GIVEN PROBLEM: Rewrite the data below, changing every occurrence of "computer-use agent" to "screen-navigation agent" and leaving everything else unchanged.

---------- EXERCISE MATERIALS ----------

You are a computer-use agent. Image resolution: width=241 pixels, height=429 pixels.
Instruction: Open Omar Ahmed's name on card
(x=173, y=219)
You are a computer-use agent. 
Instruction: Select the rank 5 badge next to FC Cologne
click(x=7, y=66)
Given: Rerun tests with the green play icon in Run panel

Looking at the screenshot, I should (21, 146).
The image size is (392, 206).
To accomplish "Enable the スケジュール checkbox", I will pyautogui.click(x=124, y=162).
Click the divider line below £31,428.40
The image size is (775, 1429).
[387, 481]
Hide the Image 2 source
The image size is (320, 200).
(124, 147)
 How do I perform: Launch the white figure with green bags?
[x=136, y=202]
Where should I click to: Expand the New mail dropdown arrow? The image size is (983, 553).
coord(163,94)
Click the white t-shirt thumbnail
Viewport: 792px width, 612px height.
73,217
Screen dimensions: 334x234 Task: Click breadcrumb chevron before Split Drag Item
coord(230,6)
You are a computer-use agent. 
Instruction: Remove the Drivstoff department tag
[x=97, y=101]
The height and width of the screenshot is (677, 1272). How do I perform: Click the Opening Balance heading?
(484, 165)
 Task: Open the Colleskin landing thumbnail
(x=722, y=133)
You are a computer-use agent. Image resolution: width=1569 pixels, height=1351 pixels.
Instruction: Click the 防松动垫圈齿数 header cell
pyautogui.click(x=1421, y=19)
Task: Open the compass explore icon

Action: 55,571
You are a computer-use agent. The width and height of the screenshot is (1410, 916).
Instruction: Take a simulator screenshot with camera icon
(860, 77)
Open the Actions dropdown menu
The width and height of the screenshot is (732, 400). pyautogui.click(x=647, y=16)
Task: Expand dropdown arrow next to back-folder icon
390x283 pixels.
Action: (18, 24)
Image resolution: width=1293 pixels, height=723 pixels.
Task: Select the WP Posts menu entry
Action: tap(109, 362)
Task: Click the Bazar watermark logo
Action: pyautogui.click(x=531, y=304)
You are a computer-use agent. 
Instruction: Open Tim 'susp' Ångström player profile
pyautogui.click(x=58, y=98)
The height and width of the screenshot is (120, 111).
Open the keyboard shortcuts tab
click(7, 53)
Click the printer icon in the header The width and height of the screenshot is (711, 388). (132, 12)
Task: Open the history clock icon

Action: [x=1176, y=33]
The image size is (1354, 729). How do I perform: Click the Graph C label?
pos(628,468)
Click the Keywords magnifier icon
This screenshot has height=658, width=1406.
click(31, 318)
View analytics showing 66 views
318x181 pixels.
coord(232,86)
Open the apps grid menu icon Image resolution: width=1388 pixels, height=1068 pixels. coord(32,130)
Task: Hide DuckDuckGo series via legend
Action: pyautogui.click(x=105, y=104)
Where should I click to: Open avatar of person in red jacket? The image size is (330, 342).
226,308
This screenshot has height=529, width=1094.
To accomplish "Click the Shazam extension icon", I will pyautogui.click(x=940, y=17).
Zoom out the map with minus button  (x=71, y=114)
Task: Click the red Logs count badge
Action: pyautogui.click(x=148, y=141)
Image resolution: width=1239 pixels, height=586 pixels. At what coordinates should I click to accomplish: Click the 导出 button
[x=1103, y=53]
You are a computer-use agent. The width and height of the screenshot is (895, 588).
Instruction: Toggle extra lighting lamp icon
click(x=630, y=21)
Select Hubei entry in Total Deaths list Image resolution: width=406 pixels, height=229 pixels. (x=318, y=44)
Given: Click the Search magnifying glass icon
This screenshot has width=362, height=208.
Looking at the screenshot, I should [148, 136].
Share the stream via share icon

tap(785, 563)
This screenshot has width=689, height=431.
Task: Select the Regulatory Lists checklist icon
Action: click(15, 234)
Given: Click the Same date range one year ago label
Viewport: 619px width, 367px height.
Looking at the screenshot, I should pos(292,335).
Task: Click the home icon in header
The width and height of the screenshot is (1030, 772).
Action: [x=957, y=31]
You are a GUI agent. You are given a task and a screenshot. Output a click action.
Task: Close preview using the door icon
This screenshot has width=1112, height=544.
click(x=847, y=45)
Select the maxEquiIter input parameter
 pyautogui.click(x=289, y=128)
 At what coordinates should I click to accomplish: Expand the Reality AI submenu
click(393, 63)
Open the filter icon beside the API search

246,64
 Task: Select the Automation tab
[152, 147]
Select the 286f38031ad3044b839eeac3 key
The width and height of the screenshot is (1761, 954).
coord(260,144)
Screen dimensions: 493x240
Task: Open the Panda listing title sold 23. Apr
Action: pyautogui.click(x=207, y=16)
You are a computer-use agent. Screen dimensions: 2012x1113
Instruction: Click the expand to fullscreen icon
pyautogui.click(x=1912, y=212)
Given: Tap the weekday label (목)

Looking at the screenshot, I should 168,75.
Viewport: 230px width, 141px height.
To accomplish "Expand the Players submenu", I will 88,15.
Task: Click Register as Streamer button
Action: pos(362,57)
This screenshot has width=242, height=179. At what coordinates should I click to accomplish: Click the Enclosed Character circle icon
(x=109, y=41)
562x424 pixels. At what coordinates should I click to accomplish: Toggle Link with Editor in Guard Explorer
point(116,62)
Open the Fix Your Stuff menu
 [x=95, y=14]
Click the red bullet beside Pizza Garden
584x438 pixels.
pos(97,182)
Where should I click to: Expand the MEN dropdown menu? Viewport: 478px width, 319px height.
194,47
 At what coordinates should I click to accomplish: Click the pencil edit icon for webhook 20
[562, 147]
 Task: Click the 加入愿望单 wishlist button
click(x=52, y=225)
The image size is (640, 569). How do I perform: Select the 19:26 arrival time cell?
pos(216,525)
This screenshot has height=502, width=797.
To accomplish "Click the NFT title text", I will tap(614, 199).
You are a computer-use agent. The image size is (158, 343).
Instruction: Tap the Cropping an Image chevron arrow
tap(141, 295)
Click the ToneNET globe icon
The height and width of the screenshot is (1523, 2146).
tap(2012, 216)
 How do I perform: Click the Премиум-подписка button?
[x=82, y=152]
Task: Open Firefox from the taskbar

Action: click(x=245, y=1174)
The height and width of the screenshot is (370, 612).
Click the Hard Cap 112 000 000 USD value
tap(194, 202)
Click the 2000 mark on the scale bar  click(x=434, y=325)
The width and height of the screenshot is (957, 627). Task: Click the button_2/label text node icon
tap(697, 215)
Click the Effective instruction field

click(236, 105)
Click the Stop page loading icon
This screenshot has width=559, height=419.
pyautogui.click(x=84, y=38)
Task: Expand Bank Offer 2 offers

----------

WORKED ANSWER:
You are a screen-navigation agent. Image resolution: width=241 pixels, height=429 pixels.
Instruction: Open Omar Ahmed's name on card
(x=173, y=219)
You are a screen-navigation agent. 
Instruction: Select the rank 5 badge next to FC Cologne
click(x=7, y=66)
Given: Rerun tests with the green play icon in Run panel

Looking at the screenshot, I should (21, 146).
The image size is (392, 206).
To accomplish "Enable the スケジュール checkbox", I will pyautogui.click(x=124, y=162).
Click the divider line below £31,428.40
The image size is (775, 1429).
[387, 481]
Hide the Image 2 source
The image size is (320, 200).
(124, 147)
 How do I perform: Launch the white figure with green bags?
[x=136, y=202]
Where should I click to: Expand the New mail dropdown arrow? The image size is (983, 553).
coord(163,94)
Click the white t-shirt thumbnail
Viewport: 792px width, 612px height.
73,217
Screen dimensions: 334x234 Task: Click breadcrumb chevron before Split Drag Item
coord(230,6)
You are a screen-navigation agent. 
Instruction: Remove the Drivstoff department tag
[x=97, y=101]
The height and width of the screenshot is (677, 1272). How do I perform: Click the Opening Balance heading?
(484, 165)
 Task: Open the Colleskin landing thumbnail
(x=722, y=133)
You are a screen-navigation agent. Image resolution: width=1569 pixels, height=1351 pixels.
Instruction: Click the 防松动垫圈齿数 header cell
pyautogui.click(x=1421, y=19)
Task: Open the compass explore icon

Action: 55,571
You are a screen-navigation agent. The width and height of the screenshot is (1410, 916).
Instruction: Take a simulator screenshot with camera icon
(860, 77)
Open the Actions dropdown menu
The width and height of the screenshot is (732, 400). pyautogui.click(x=647, y=16)
Task: Expand dropdown arrow next to back-folder icon
390x283 pixels.
Action: (18, 24)
Image resolution: width=1293 pixels, height=723 pixels.
Task: Select the WP Posts menu entry
Action: tap(109, 362)
Task: Click the Bazar watermark logo
Action: pyautogui.click(x=531, y=304)
You are a screen-navigation agent. 
Instruction: Open Tim 'susp' Ångström player profile
pyautogui.click(x=58, y=98)
The height and width of the screenshot is (120, 111).
Open the keyboard shortcuts tab
click(7, 53)
Click the printer icon in the header The width and height of the screenshot is (711, 388). (132, 12)
Task: Open the history clock icon

Action: [x=1176, y=33]
The image size is (1354, 729). How do I perform: Click the Graph C label?
pos(628,468)
Click the Keywords magnifier icon
This screenshot has height=658, width=1406.
click(31, 318)
View analytics showing 66 views
318x181 pixels.
coord(232,86)
Open the apps grid menu icon Image resolution: width=1388 pixels, height=1068 pixels. coord(32,130)
Task: Hide DuckDuckGo series via legend
Action: pyautogui.click(x=105, y=104)
Where should I click to: Open avatar of person in red jacket? The image size is (330, 342).
226,308
This screenshot has height=529, width=1094.
To accomplish "Click the Shazam extension icon", I will pyautogui.click(x=940, y=17).
Zoom out the map with minus button  (x=71, y=114)
Task: Click the red Logs count badge
Action: pyautogui.click(x=148, y=141)
Image resolution: width=1239 pixels, height=586 pixels. At what coordinates should I click to accomplish: Click the 导出 button
[x=1103, y=53]
You are a screen-navigation agent. The width and height of the screenshot is (895, 588).
Instruction: Toggle extra lighting lamp icon
click(x=630, y=21)
Select Hubei entry in Total Deaths list Image resolution: width=406 pixels, height=229 pixels. (x=318, y=44)
Given: Click the Search magnifying glass icon
This screenshot has width=362, height=208.
Looking at the screenshot, I should [148, 136].
Share the stream via share icon

tap(785, 563)
This screenshot has width=689, height=431.
Task: Select the Regulatory Lists checklist icon
Action: click(15, 234)
Given: Click the Same date range one year ago label
Viewport: 619px width, 367px height.
Looking at the screenshot, I should pos(292,335).
Task: Click the home icon in header
The width and height of the screenshot is (1030, 772).
Action: [x=957, y=31]
You are a GUI agent. You are given a task and a screenshot. Output a click action.
Task: Close preview using the door icon
This screenshot has width=1112, height=544.
click(x=847, y=45)
Select the maxEquiIter input parameter
 pyautogui.click(x=289, y=128)
 At what coordinates should I click to accomplish: Expand the Reality AI submenu
click(393, 63)
Open the filter icon beside the API search

246,64
 Task: Select the Automation tab
[152, 147]
Select the 286f38031ad3044b839eeac3 key
The width and height of the screenshot is (1761, 954).
coord(260,144)
Screen dimensions: 493x240
Task: Open the Panda listing title sold 23. Apr
Action: pyautogui.click(x=207, y=16)
You are a screen-navigation agent. Screen dimensions: 2012x1113
Instruction: Click the expand to fullscreen icon
pyautogui.click(x=1912, y=212)
Given: Tap the weekday label (목)

Looking at the screenshot, I should 168,75.
Viewport: 230px width, 141px height.
To accomplish "Expand the Players submenu", I will 88,15.
Task: Click Register as Streamer button
Action: pos(362,57)
This screenshot has width=242, height=179. At what coordinates should I click to accomplish: Click the Enclosed Character circle icon
(x=109, y=41)
562x424 pixels. At what coordinates should I click to accomplish: Toggle Link with Editor in Guard Explorer
point(116,62)
Open the Fix Your Stuff menu
 [x=95, y=14]
Click the red bullet beside Pizza Garden
584x438 pixels.
pos(97,182)
Where should I click to: Expand the MEN dropdown menu? Viewport: 478px width, 319px height.
194,47
 At what coordinates should I click to accomplish: Click the pencil edit icon for webhook 20
[562, 147]
 Task: Click the 加入愿望单 wishlist button
click(x=52, y=225)
The image size is (640, 569). How do I perform: Select the 19:26 arrival time cell?
pos(216,525)
This screenshot has height=502, width=797.
To accomplish "Click the NFT title text", I will tap(614, 199).
You are a screen-navigation agent. The image size is (158, 343).
Instruction: Tap the Cropping an Image chevron arrow
tap(141, 295)
Click the ToneNET globe icon
The height and width of the screenshot is (1523, 2146).
tap(2012, 216)
 How do I perform: Click the Премиум-подписка button?
[x=82, y=152]
Task: Open Firefox from the taskbar

Action: click(x=245, y=1174)
The height and width of the screenshot is (370, 612).
Click the Hard Cap 112 000 000 USD value
tap(194, 202)
Click the 2000 mark on the scale bar  click(x=434, y=325)
The width and height of the screenshot is (957, 627). Task: Click the button_2/label text node icon
tap(697, 215)
Click the Effective instruction field

click(236, 105)
Click the Stop page loading icon
This screenshot has width=559, height=419.
pyautogui.click(x=84, y=38)
Task: Expand Bank Offer 2 offers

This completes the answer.